Question écrite n°13908 — rubrique examens, concours et diplômes · en attente de réponse
VERBATIM
Assemblée nationale · XVIIe législature · maj quotidienne
Question écrite n°13908 · rubrique examens, concours et diplômes · publiée le 31 mars 2026 · 17e législature

Budget accordé aux inspecteurs du permis de conduire et de la sécurité routière

Posée par Pierre Meurin (Rassemblement National) au Ministère de l'intérieursans réponse à ce jour
La question — Pierre Meurin (RN)

M. Pierre Meurin attire l'attention de M. le ministre de l'intérieur sur le budget accordé aux inspecteurs du permis de conduire et de la sécurité routière. En 2024, plus de 2,1 millions d'épreuves pratiques ont été organisées. Pourtant, le délai moyen pour repasser l'examen atteint près de 80 jours, bien au-delà des 45 jours prévus par la loi d'août 2015 et peut aller jusqu'à trois à six mois dans certains territoires. En cinq ans, la demande a progressé de 15 %, soit environ 300 000 examens supplémentaires par an.
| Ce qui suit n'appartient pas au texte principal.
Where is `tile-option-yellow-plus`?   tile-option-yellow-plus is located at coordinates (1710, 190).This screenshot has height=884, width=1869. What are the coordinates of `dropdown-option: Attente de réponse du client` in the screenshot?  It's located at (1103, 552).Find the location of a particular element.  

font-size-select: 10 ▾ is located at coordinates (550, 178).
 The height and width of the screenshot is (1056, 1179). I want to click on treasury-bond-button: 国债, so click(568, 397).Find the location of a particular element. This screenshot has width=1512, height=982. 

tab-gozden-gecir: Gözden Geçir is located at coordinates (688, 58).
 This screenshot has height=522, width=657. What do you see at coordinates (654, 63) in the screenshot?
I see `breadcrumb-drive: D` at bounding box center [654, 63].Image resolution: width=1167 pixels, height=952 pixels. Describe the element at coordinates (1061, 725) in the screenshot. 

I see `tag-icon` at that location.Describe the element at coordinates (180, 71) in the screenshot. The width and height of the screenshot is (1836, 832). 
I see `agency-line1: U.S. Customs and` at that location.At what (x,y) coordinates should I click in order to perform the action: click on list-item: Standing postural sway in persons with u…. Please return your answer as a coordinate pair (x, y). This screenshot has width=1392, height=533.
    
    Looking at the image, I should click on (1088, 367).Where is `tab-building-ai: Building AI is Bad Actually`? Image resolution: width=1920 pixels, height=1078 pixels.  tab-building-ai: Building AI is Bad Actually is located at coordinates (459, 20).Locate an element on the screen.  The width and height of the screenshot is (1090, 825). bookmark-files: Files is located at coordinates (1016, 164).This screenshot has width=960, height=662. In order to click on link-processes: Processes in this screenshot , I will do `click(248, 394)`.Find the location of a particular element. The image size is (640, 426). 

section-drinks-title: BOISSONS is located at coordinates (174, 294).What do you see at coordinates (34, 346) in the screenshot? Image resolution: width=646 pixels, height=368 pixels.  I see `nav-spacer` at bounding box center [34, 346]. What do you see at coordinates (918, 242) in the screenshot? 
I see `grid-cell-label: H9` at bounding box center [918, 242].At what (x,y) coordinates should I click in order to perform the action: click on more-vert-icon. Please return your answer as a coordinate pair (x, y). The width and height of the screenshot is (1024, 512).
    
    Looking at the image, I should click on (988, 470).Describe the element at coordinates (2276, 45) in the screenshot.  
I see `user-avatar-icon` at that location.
Pour y répondre, 170 inspecteurs supplémentaires seraient nécessaires. Par ailleurs, ces derniers font également « le suivi des écoles de conduite ; le contrôle des stages de récupération de points et celui des organismes agréés qui organisent l'examen du code de la route ; le contrôle post permis ; des actions de formation dans le cadre de la formation des inspecteurs stagiaires et des actions de sécurité routière ». En situation de sous-effectif, l'ensemble de ces missions ne peut être pleinement exercé. Dans le projet de loi de finances pour 2026 (programme 207), 58,9 % des crédits dédiés à la sécurité et à l'éducation routières, soit plus de 49 millions d'euros, sont affectés aux démarches interministérielles et à la communication, contre 31,6 % (26,5 millions d'euros) pour l'organisation du permis et la formation des IPCSR et des DPCSR. Il lui demande quelles mesures le Gouvernement entend prendre pour rééquilibrer ces crédits au profit de cette mission essentielle de sécurité.

Sans réponse à ce jour. Publiée le 31 mars 2026, soit 140 jours d'attente. Le gouvernement dispose en principe de deux mois pour répondre à une question écrite ; les questions restées sans réponse tombent à la fin de la législature.